Some equipment in the collection is associated with Mt. Rainier National Park. Dee Molenaar, a well-known member of the Mountaineers, donated a pair of boots that belonged to Hans Fuhrer, a guide on Mt. Rainier from 1919-1925. They were the last pair nailed by Fuhrer before his death in 1956. Nailing was a term for the application of metal caulks and sole protectors to the smooth leather soles of climbing boots. The added metal provided extra traction that was not equaled until the advent of rubber, lug-style soles that were developed in the 1950's.

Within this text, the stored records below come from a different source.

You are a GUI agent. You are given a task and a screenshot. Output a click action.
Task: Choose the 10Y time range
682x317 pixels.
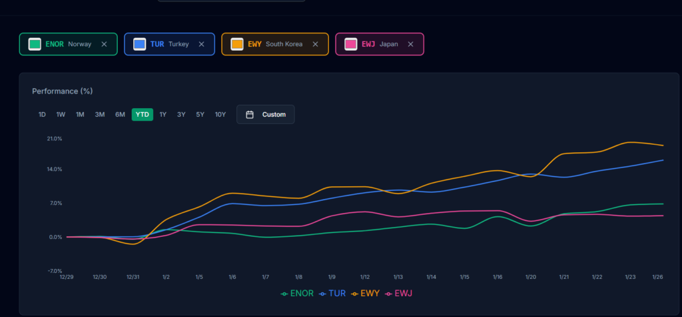(x=220, y=114)
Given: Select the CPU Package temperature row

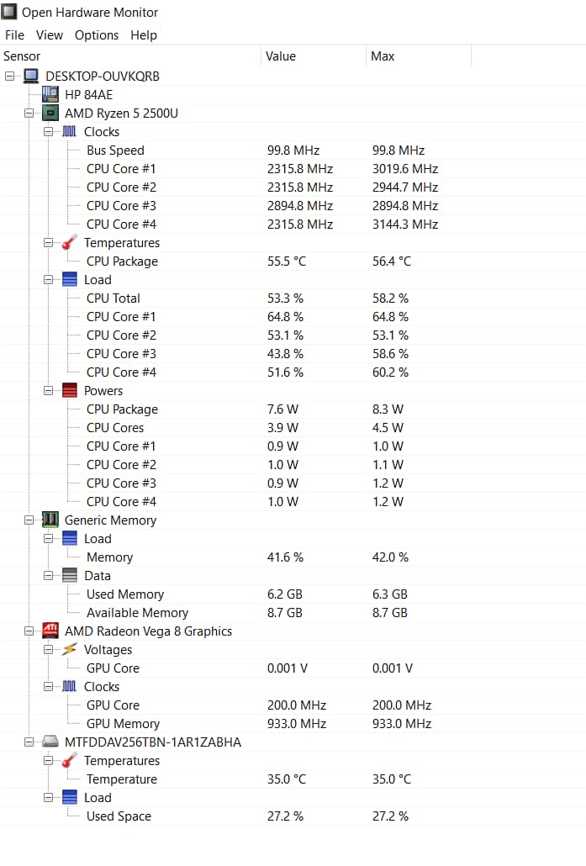Looking at the screenshot, I should tap(122, 261).
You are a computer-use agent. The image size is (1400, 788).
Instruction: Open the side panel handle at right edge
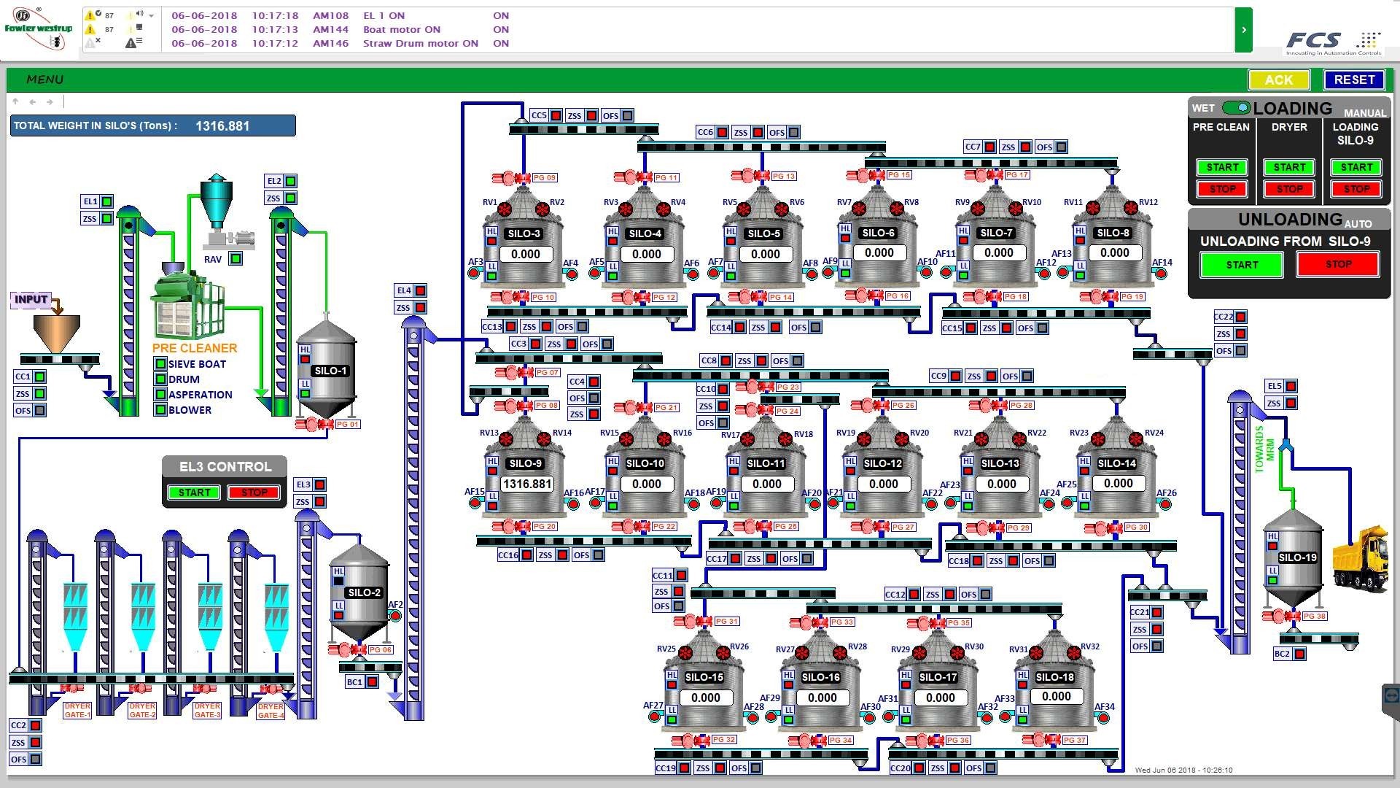1391,695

This collection also includes several items used by the 10th Mountain Division of the U.S. Army. The 10th was put together as a special mountaineering group used to secure the Alps for the Allies during WWII. The Army recruited skiers to be trained as soldiers, many of whom came from the Pacific Northwest. The group trained at Mt. Rainier for a year before they were transferred to their permanent home in Vail, CO. The 10th proved to be very successful, one of the more notable successes came from the capture of a large number of German soldiers who had been hiding out at the base of a mountain that had been previously thought untraversable on skis.

In 1953, a third American attempt of K2 was led by Dr. Charles Houston. Also on the climb was Peter Schoening, an active climber in the Northwest area, and Dee Molenaar. During the climb there was an accident while attempting to lower an injured member of the party. Five men slipped and nearly fell to their death. A simple ice axe is all that kept them alive. Schoening had set up a Beckey belay to hold the injured climber in place. Moments later another climber slipped, setting into motion a chain reaction that ended with five men being held precariously onto the side of the mountain, with all their weight on one line and the ice axe. Schoening later donated the axe to the Mountaineers.

In a letter accompanying the donation, Molenaar supplied the story about the first time he and Schoening met. Sometime in the late 1940s or early 1950s as a summer ranger at Rainier, Molenaar was responsible for checking the equipment of those wanting to climb the mountain. As he was checking Schoening's equipment for a climb up Rainier, he noticed that the metal point at the bottom of the shaft was "rounded like a ball bearing". He decided not to remark on the excessive wear and allowed Schoening to continue with the axe. After the accident Schoening told Molenaar that he used this same axe in the belay on K2.

The collection of climbing, mountaineering, and hiking equipment that the Mountaineers were able to put together also include items that have connections to Seattle based businesses. Some of this equipment came from companies which were getting started when the Mountaineers began to supply them with a local market. The items range from down bags made by Ome Daiber, the first known down parkas made in the United States by Eddie Bauer, Trager Trapper Nelson packs invented and produced by Trager Manufacturing Company and items from the founder of REI, Lloyd Anderson, who was an active Mountaineer member. Anderson donated many items that spanned his long association with the club, the most noticeable a large collection of carabiners and other climbing hardware.